WHAT TO DO » The output must match the entries below exactly, with pictures removed.

PROVIDED ENTRIES »

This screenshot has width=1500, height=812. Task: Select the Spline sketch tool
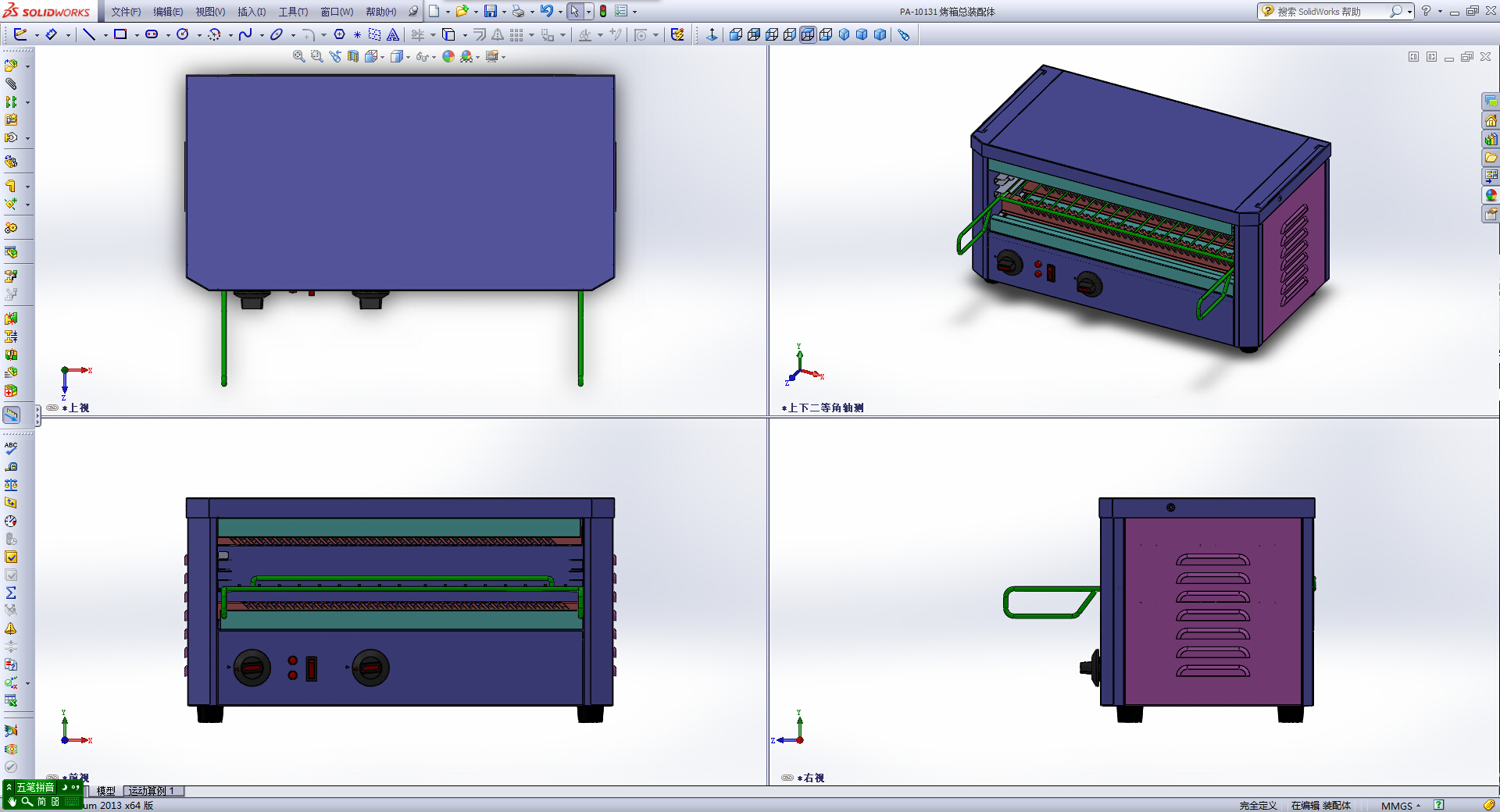245,34
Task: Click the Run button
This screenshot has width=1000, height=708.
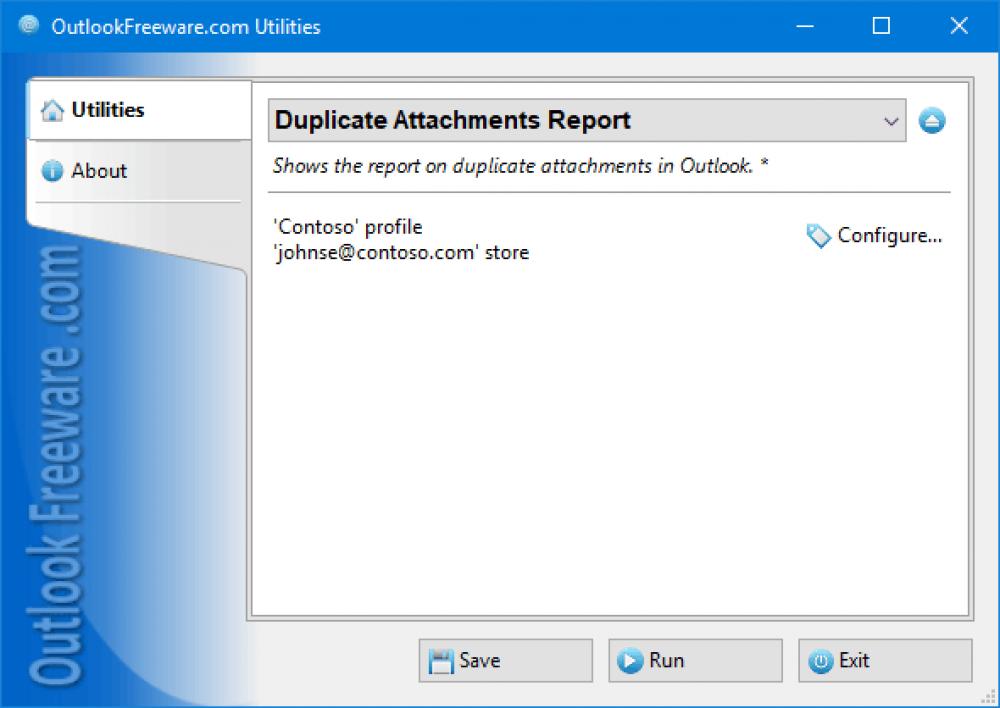Action: click(x=695, y=660)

EXERCISE RESPONSE »
This screenshot has width=1500, height=812. Task: Select the Spline sketch tool
245,34
Task: Click the Run button
This screenshot has width=1000, height=708.
Action: click(x=695, y=660)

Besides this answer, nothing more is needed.